杨紫荆1,2 , 赵春丽1,2, 梁文琦1,2, 陈钟壡1,2 , 柳柯1,2 , 龚树生1,2*   

  1. 1.首都医科大学附属北京友谊医院耳鼻咽喉头颈外科,北京 100050;
    2.首都医科大学耳聋疾病临床诊疗与研究中心,北京 100050
  • 收稿日期:2022-04-29 出版日期:2022-08-21 发布日期:2022-10-28
  • 基金资助:
    国家重点研发计划项目(2020YFC2005201),国家自然科学基金(81830030)。

Role of mitochondrial deacetylated protein SIRT3 on the cochlea of noise-induced hidden hearing loss

Yang Zijing1,2, Zhao Chunli1,2, Liang Wenqi1,2, Chen Zhongrui1,2, Liu Ke1,2, Gong Shusheng1,2*   

  1. 1. Department of Otolaryngology-Head and Neck Surgery, Beijing Friendship Hospital, Capital University of Medical Sciences, Beijing 100050, China;
    2 Clinical Center for Hearing Loss, Capital Medical University, Beijing 100050, China
  • Received:2022-04-29 Online:2022-08-21 Published:2022-10-28
  • Contact: *E-mail:gongss@ccmu.edu.cn
  • Supported by:
    This study was supported by National Key Research and Development Program of China (2020YFC2005201), National Natural Science Foundation of China (81830030).

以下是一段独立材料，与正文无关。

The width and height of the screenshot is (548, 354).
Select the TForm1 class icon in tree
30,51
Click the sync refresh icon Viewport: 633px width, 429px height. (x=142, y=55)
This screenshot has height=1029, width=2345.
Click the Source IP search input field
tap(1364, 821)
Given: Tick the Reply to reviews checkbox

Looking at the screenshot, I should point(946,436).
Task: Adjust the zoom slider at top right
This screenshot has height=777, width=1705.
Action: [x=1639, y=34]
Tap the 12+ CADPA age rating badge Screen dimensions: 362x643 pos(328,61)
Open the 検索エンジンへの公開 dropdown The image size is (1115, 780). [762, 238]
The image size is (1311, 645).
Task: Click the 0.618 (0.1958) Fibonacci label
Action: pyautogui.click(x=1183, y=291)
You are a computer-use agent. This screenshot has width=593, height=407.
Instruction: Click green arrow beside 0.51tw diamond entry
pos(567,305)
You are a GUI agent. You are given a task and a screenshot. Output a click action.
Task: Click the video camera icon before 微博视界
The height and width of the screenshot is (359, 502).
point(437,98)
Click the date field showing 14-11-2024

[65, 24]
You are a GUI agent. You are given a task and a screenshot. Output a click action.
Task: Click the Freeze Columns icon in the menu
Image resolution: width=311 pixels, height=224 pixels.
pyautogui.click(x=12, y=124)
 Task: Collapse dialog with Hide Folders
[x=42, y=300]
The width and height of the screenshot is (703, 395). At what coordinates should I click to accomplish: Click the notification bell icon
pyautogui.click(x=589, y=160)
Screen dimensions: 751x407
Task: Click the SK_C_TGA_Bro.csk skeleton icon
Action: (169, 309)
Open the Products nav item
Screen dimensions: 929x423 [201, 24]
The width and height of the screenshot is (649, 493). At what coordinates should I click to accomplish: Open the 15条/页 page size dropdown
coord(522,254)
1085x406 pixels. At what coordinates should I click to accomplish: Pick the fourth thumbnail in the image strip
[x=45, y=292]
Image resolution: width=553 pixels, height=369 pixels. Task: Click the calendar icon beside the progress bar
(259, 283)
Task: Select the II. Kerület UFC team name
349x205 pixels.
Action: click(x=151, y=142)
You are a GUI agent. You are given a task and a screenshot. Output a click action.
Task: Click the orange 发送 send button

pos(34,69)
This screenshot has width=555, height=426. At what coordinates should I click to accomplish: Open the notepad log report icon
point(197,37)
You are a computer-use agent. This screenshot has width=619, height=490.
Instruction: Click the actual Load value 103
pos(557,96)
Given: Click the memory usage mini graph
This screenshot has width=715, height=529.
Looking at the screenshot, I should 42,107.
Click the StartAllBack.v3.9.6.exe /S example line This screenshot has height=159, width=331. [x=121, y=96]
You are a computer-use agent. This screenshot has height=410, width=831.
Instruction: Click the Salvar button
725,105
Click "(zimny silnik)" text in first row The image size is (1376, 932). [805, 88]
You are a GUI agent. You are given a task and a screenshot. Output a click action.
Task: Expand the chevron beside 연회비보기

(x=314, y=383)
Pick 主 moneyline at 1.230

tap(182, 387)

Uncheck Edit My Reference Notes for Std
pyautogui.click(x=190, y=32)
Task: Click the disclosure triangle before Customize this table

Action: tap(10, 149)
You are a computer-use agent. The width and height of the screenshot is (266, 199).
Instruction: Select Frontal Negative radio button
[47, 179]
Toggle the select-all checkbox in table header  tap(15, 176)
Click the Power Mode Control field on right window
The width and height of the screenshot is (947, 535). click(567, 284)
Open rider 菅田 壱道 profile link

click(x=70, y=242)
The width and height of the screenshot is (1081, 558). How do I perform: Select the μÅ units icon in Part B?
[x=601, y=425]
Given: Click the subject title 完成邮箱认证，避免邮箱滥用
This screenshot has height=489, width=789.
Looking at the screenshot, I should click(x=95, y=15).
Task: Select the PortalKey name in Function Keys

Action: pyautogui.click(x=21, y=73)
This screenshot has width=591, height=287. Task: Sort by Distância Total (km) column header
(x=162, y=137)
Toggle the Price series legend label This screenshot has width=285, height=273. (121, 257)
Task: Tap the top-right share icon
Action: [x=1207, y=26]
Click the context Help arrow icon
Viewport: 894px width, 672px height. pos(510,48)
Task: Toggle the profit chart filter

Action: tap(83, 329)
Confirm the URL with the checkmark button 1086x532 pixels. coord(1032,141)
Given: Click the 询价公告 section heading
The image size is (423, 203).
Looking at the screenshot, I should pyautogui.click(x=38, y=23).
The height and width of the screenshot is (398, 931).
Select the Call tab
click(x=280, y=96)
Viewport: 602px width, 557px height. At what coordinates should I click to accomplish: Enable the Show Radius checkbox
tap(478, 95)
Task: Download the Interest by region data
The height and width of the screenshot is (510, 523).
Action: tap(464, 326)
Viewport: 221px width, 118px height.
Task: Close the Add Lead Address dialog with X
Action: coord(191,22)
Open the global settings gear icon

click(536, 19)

摘要: 目的 探讨线粒体去乙酰化蛋白(sirtuin-3,SIRT3)在噪声性隐性听力损失(noise-induced hidden hearing loss, NIHHL)中的作用。方法 将注射过SIRT3抑制剂[3-(1H-1,2,3-triazol-4-yl) pyridine,3-TYP]与未经处理的C57BL/6J小鼠分别于100 dB白噪声下暴露2 h,并在噪声暴露 (noise exposure, NE) 后1 d和14 d进行测听。利用免疫荧光染色观察内毛细胞 (inner hair cell, IHCs)带状突触(ribbon synapses, RS)的变化。冰冻切片下,4-羟基壬烯醛 (4-hydroxynonenal, 4-HNE)染色观察耳蜗内活性氧(reactive oxygen species, ROS) 的累积。结果 与对照组相比,噪声组及3-TYP组小鼠均在噪声后出现短暂性听力阈值的升高,ROS的累积及带状突触的丢失。与噪声组小鼠相比,3-TYP组小鼠在噪声后第14天听力未恢复正常,带状突触丢失明显,且伴有ROS的显著累积。结论 NE诱发了内耳的氧化应激反应,SIRT3可能通过抵抗氧化应激作用来保护耳蜗带状突触及听功能。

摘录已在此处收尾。